Australia first to swallow the tablet

Australia first to swallow the tablet

By Mark Chillingworth

Australia was the first nation to be shown the new Tablet PC from Microsoft and hardware partners including Fujitsu, Toshiba and Hewlett-Packard. The device, which was first announced in November 2000 has taken its time to arrive, but could change the way data is captured and managed.


"The wall between our paper life and our electronic life has just got a bit lower."

Australia's Sydney launch kicked off a 24 hour session of launches across the world. With the sun rising over Australia first, Dick Brass, the corporate vice president of emerging technologies at Microsoft wanted to be at the first product launch. Mr Brass led the project from birth to its final arrival on the marketplace yesterday.

With a screen that swivels and can be operated with a stylus pen, Tablet PC brings together the technologies of a laptop computer and a PDA. Docking stations and a full Windows XP operating system (OS) potentially mean the Tablet PC converges desktop, laptop and PDA computers into one device.
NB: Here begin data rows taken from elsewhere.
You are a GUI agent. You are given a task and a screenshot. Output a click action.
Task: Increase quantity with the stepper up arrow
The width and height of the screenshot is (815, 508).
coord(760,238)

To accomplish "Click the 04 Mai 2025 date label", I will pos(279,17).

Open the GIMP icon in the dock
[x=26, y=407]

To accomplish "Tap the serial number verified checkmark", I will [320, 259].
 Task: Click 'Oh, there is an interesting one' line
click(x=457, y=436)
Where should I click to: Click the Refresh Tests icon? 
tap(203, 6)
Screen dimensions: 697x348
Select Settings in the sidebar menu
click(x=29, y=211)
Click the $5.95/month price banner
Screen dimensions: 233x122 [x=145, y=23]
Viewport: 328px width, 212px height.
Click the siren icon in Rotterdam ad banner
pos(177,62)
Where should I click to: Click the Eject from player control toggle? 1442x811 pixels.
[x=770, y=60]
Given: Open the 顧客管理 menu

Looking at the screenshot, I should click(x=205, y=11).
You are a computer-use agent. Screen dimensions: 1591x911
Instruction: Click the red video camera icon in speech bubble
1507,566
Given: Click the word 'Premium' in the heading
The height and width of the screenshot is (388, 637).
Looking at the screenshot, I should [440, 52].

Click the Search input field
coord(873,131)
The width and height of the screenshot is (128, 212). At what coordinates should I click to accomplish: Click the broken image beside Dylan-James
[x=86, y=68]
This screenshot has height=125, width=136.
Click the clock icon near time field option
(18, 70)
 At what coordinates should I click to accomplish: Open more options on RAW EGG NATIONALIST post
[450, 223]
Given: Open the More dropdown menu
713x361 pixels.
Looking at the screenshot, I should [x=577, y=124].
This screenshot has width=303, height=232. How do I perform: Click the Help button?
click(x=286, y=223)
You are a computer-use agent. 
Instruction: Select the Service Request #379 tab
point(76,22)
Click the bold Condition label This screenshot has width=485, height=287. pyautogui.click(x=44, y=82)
"I think we have the first commercially viable tablet device," Mr Brass said. In November 1997 Mr Brass, along with a ships carpenter created a wooden model of his vision of the Tablet PC. Unlike PDAs and other handheld data capture devices, Microsoft intended to retain traditional data input methods such as the keyboard and the mouse. "We are not asking you to join a Tablet cult," he said.

With the computing power of a full laptop computer and a handheld pen data input system the Tablet PC could become an important device to records managers, information manager and knowledge workers in a host of industries.

"The Tablet PC is a great example of how computers are adapting to how people really work, whether they're taking notes in a meeting, collaborating wirelessly with colleagues or reading on screen. We're just scratching the surface of what is possible," Bill Gates said in a statement.

Digital Ink, the system developed at Microsoft and partners allows an end user to write on the Tablet PC with the pen, this information can be converted into word processed text or as an annotation on a picture. Mr Brass explained that these notes can be indexed and become searchable documents.

"The wall between our paper life and our electronic life has just got a bit lower," he said.

A number of information management application vendors are already developing Tablet PC versions, including; Adobe, Allscript Healthcare Solutions, BAE, Corel, ESRI GIS applications, Keylogix document management, SAP, ScanSoft document imaging and Siebel.